The question is: What does this mean? On the one hand, I continue to
be staggered by the number of new vendors in the security space. They
seem to be like ants in the kitchen — acquire one and two more crawl
out of the cracks in the window sill. It’s madness, I tell you! There
were a good half a dozen names I had never seen before and I wonder if
the number of companies that continue to pop up is good or bad for our
industry. It’s certainly good that technological innovation continues,
but I wonder about the financial status of these companies as funding
for security startups continues to be more difficult to get. There sure
is a lot of money that’s been poured into security and I’m not sure how
investors are going to get it back.

Without waxing on philosophically on the subconscious of the security market, let me offer a far more simple and unfortunate explanation:

Booth space at the Gartner show is one of, if not the most, expensive shows on the planet when you consider how absolutely miserable the scheduling of the expo hours are for the vendors.  They open the vendor expo at lunch time and during track sessions when everyone is usually eating, checking email, or attending the conference sessions!  It’s a purely economic issue, not some great temperature taking of the industry.

I suppose one could argue that if the industry were flush with cash, everyone showing up here would indicate overall "health," but I really do think it’s not such a complex interdependency.  Gartner is a great place for a booth if you’re one of those giant, hamster wheel confab "We Do Everything" vendors like Verisign, IBM or BT.

I spoke to about 5 vendors who had people at the show but no booth.  Why?  Because they would get sucked dry on booth costs and given the exposure (unless you’re a major sponsor with speaking opportunities or a party sponsor) it’s just not worth it.  I spoke with Ted Julian prior to his guest Matasano blog summary, and we looked at each other shaking our heads.

While the quality of the folks visiting are usually decision makers, the foot traffic is limited in the highly-compressed windows of availability.  The thing you really want to do is get some face time with the analysts and key customers and stick and move. 

The best bang for the exposure buck @ Gartner is the party at the end of the second day.  Crossbeam was a platinum sponsor this year; we had a booth (facing a wall in the back,) had two speaking sessions and sponsored a party.  The booth position and visibility sucked for us (and others) while the party had folks lined out the door for food, booze and (believe it or not) temporary tattoos with grown men and women stripping off clothing to get inked.  Even Stiennon showed up to our party! 😉

On the other hand, it seemed that there was much less hysteria than
in years past.
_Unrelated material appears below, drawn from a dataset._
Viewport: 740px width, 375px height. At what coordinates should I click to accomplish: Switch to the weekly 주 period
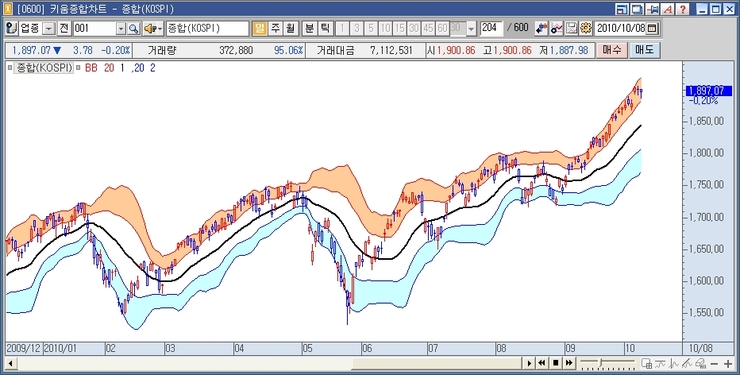274,28
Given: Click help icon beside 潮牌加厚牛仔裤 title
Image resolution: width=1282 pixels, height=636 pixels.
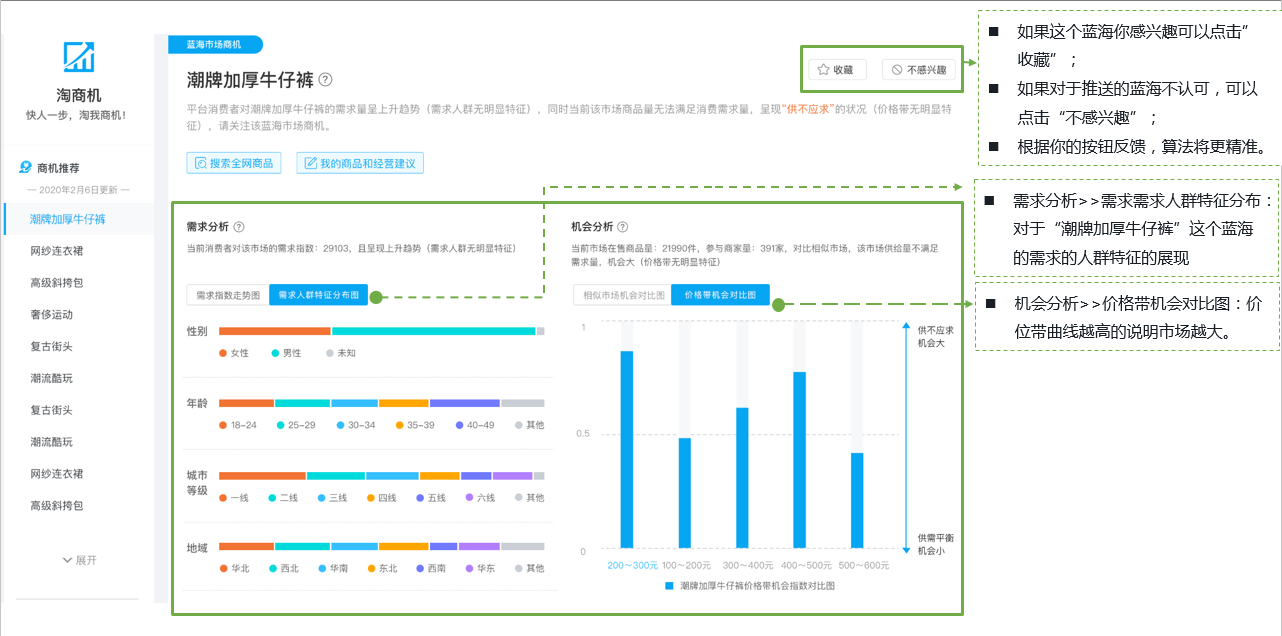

No
"we-can-make-every-one-of-your-compliance-problems-vanish-overnight" or
"confidential-data-is-seeping-through-the-cracks-in-your-network-while-you-sleep-Run!-Run!"
pitches this year. There seems to be more maturity in how the industry
is addressing its buying audience and I find this fairly encouraging.
Despite the number of companies, maybe the industry is slowing growing
up after all. It’ll be interesting to see how this plays out.

Well, given the "Security 3.0 theme" which apparently overall trends toward mitigating and managing "risk", a bunch of technology box sprinkling hype doesn’t work well in that arena.  I would also ask whether or not this really does represent maturity or the "natural" byproduct of survival of the fittest — or those with the biggest marketing budgets?  Maybe it’s the same thing?